Letters and Arts Reading Series kicks off with Duncan McCue

Header image for Interrobang article CREDIT: ANGELA MCINNES
CBC radio host and journalist Duncan McCue spoke earlier this week to a full room of students about his book The Shoe Boy: A Trapline Memoir.

CBC journalist and radio host Duncan McCue visited Fanshawe earlier this week to discuss his autobiographical book, The Shoe Boy: A Trapline Memoir.

His appearance at the College was part of Fanshawe’s long-running Letters and Arts Reading Series.

Facilitator and Language & Liberal Arts professor, Calum Cunningham, said that the series’ mission is introducing students to authors like McCue.

“Students will be exposed to a variety of different voices in Canadian literature, and different versions of Canadian identity. It’s always worth an hour of sitting listening to someone tell amazing stories,” Cunningham said.

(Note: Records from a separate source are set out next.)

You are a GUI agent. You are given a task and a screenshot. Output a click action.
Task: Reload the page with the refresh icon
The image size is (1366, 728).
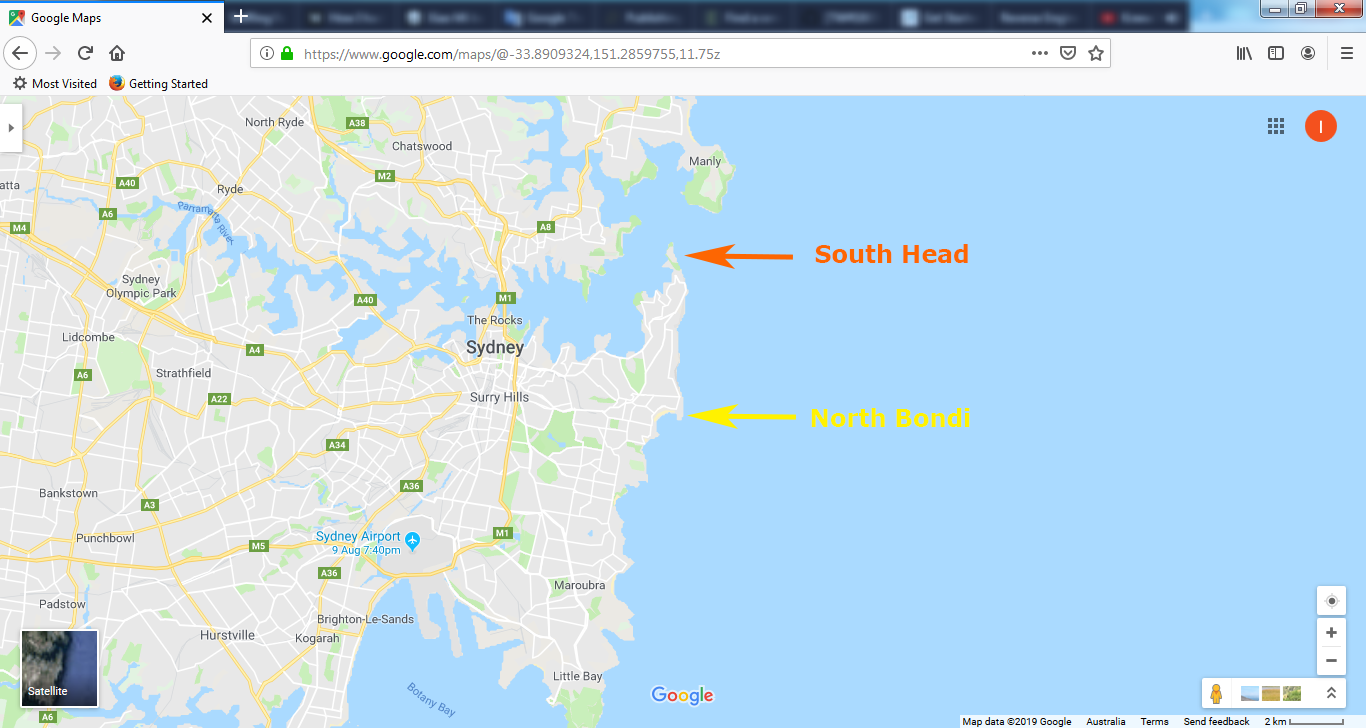pyautogui.click(x=85, y=53)
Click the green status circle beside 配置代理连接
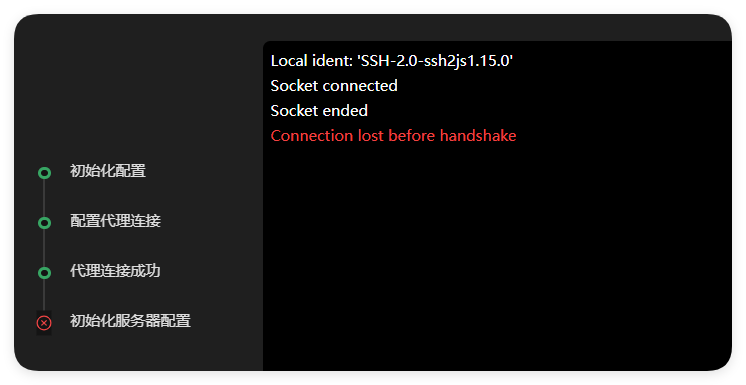The height and width of the screenshot is (385, 746). pos(44,223)
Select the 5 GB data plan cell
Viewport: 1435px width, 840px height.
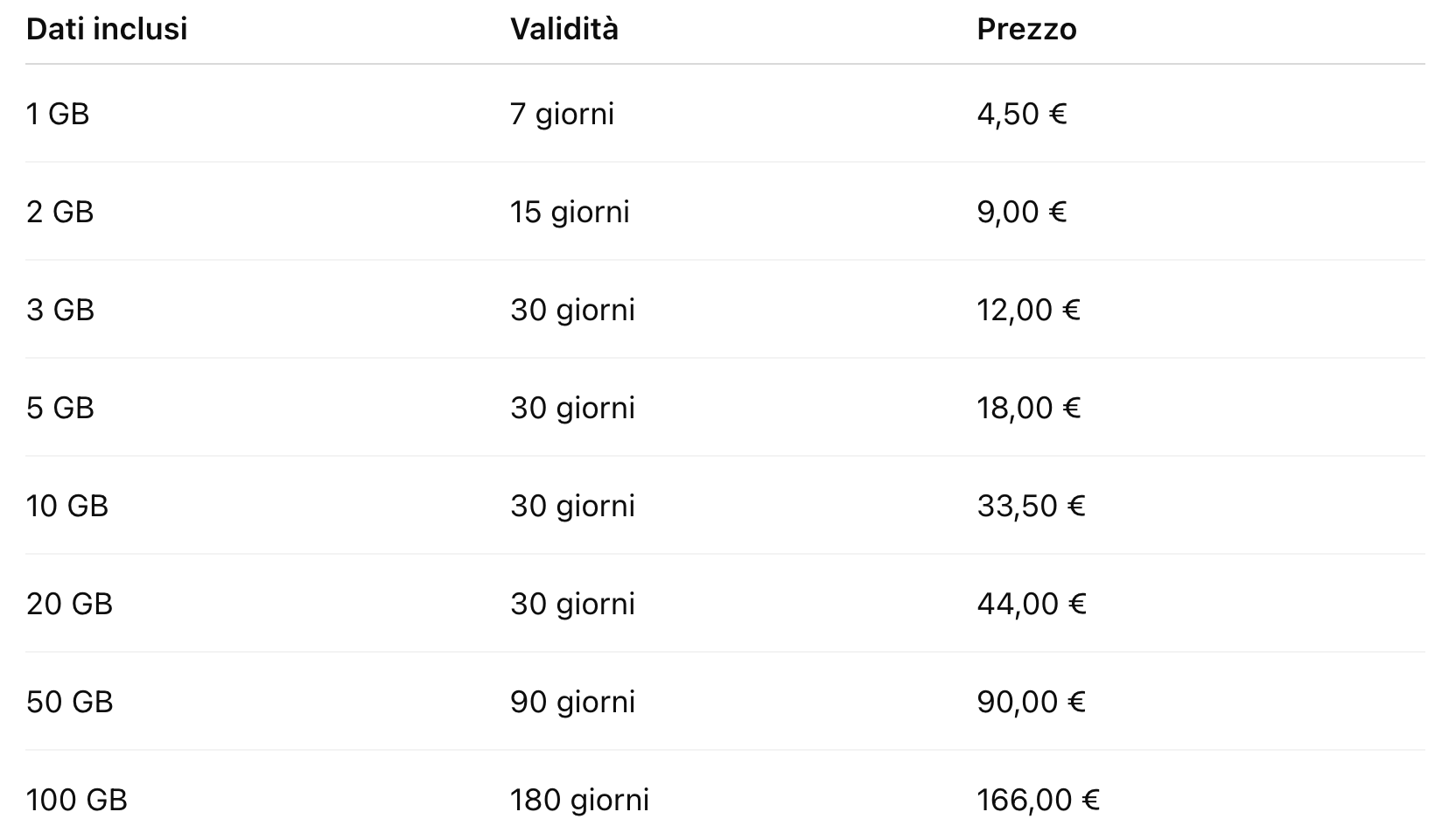click(60, 408)
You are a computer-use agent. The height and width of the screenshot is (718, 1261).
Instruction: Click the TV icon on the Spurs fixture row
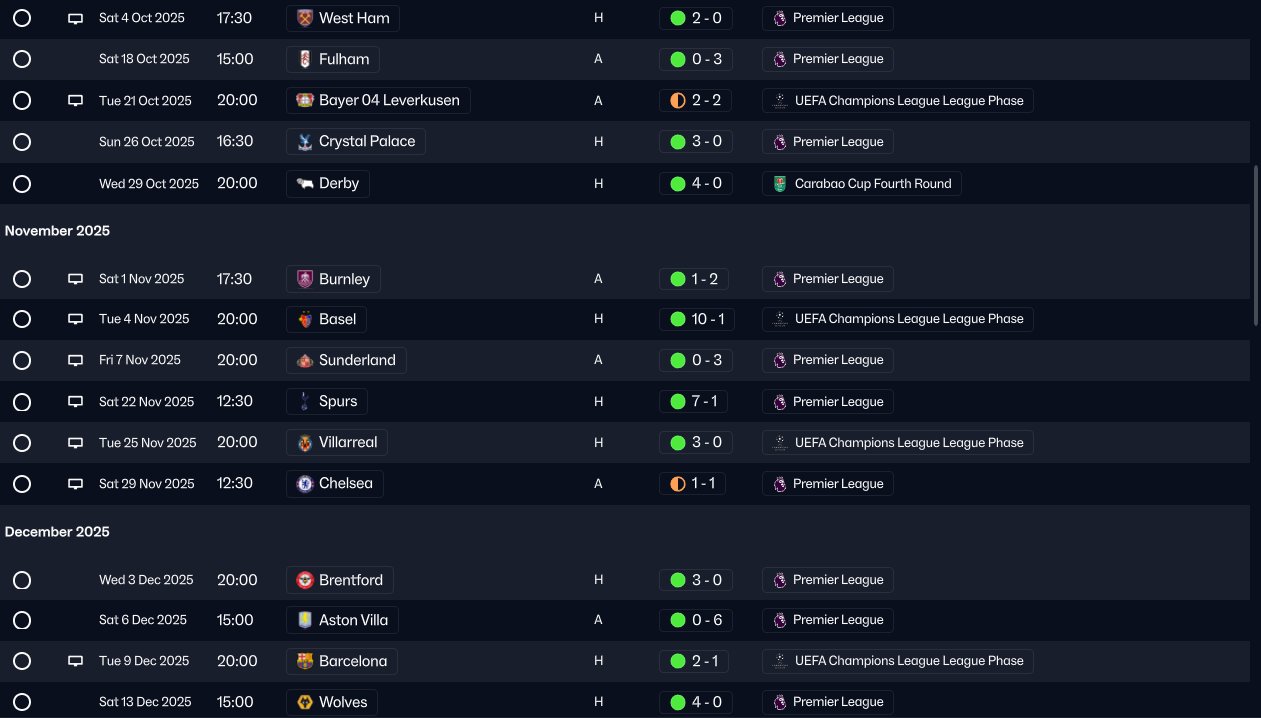pos(75,402)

The Shoe Boy recounts McCue’s life as a 17-year-old spending five months on a Cree hunting excursion in northern Quebec.

As a child, McCue had been raised in Peterborough by his white mother and Anishinaabe (Ojibway) father. His family moved to the James Bay Cree (Nation) village, Chisasibi, when he was 12, but he spent only a year there before going to boarding school in the south of Ontario.

However, the brief exposure to the Cree way of life made an impact.

“Moving up there as a kid was a real culture shock for me because I went from being the only Native kid in my school to being called ‘white man’ by the Cree kids because I only spoke English. It was a real eye-opener and an education for me because I started to learn how to hunt as a teenager – I started goose-hunting and ptarmigan hunting. By the time I graduated high school I wanted to get more of that,” McCue said.

McCue said he chose to join a Cree family on their trapline hunt after he graduated high school. For him, going on the trapline was a lesson not only in surviving off the land, but in knowing who he was in terms of coming from a mixed cultural background.

“It was very difficult for me to come to grips with what I didn’t know and to try to struggle with my Indigenous identity. There were times that I felt ashamed and frustrated and discouraged by my lack of ability. That was a really big struggle for me, to try to become part of this culture that was mine but not mine,” McCue said.

Years later, McCue said he found himself reflecting back on the experience as part of an exercise in a creative writing class at Stanford University. The assignment was to write about a teacher who had had a profound influence on his life.

He instantly thought of Robbie Matthew Sr., the patriarch of the family he had spent those five months with.

“I had been telling stories about that time that I had spent with family and friends, but I had never sat down and written about it before,” McCue said. “I wanted to unpack why it was such a formative experience for me and why some 30 years later, those lessons seemed so powerful to me.”

McCue said that he hoped urban Canadians who read The Shoe Boy will come away with a stronger appreciation of how important connecting to the land is for Indigenous communities.

“The land is woven into the daily lives of the James Bay Cree. Even when they’re not living out and trapping and hunting, it’s woven into their culture and expressed every day. I wanted to give readers a sense of that and what it’s like to have that deep, deep connection to the natural world,” McCue said.